Sunday 14 September 2014

Or Forever Be Damned review by UK author Wendy Steele

Posted at Goodreads by Wendy Steele


Mona Dingwall is the elder sibling to her brother Ambrose and lives with her family in a row of tiny terraced houses in Salford in 1935. His meeting and befriending of Kathleen Teal, begins a feud between Mona and Kat that lasts through the war and beyond.

Throughout the book Burrough includes references, products and advertising that describe Britain between, during and after the World Wars. Language and dialect are contemporary with each era. Life during this time is graphically described, evoking the smells, sounds, fear and destruction during the Blitz and the long years of rationing that followed.

Mona and her family are beautifully described, against the ever changing background of world events. I loved Sissy and Ginny!

This is a well-written and well-constructed book, following the lives of two women in their search for acclaim on the stage and the families and circumstances that aid or thwart them.

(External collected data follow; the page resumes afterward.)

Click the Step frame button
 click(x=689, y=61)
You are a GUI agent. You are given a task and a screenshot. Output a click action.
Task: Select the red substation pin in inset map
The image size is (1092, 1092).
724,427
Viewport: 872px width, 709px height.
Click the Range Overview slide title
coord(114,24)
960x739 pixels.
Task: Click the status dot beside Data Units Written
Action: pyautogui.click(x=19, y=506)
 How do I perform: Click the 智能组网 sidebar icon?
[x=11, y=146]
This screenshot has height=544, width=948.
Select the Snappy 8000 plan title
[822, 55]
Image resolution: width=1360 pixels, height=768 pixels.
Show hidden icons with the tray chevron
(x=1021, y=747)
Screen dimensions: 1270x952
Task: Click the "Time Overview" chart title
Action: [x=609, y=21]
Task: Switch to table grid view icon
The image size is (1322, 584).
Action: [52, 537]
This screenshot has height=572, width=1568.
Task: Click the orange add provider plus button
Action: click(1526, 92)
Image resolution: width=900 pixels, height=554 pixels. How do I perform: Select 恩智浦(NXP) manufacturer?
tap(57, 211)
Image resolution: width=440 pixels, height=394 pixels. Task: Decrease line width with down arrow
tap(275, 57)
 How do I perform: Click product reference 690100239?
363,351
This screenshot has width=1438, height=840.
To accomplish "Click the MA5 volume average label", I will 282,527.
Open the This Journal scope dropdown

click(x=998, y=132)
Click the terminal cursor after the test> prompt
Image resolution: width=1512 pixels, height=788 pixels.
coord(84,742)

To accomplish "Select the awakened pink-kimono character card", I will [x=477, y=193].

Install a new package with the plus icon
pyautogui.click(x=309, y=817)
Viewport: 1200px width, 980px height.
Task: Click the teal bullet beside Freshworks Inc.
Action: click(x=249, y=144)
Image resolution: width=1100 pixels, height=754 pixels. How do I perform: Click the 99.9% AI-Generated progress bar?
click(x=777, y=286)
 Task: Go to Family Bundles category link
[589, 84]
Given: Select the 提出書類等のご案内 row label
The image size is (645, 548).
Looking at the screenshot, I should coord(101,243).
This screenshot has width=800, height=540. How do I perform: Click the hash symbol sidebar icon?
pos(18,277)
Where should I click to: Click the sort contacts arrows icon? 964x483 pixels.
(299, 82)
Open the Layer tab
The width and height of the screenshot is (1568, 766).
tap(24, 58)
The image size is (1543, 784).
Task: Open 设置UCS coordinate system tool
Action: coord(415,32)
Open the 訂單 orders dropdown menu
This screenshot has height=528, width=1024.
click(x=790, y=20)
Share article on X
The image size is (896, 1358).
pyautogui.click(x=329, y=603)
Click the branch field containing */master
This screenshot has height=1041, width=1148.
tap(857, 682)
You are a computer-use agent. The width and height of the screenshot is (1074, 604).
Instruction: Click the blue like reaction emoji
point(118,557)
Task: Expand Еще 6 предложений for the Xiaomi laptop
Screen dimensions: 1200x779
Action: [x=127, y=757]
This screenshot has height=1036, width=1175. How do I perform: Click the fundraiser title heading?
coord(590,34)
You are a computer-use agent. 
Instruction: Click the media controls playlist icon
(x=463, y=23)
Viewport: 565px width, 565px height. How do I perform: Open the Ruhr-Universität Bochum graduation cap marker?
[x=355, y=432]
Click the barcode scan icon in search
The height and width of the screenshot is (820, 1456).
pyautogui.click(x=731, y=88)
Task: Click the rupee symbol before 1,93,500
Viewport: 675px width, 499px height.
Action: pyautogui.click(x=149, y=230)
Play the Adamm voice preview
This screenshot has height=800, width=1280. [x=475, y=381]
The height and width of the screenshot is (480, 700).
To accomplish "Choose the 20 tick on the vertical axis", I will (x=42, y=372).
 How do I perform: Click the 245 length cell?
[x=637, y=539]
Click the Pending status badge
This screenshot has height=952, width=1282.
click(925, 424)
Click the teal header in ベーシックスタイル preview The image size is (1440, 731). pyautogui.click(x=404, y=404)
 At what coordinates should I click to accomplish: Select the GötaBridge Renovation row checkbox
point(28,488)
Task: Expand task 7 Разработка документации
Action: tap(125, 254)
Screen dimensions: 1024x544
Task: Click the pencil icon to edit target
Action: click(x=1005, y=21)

For most part, I enjoyed the writing style, happy to look up words in the dictionary, but my only criticism is that sometimes, the descriptions were so long and full of so many long words, I forgot what they were describing! There were fabulous, magical descriptions and phrases but I felt they were sometimes lost in too many words as they didn't shine out as they should.

This is a recommended 5* read for those enjoying historical, well-written fiction.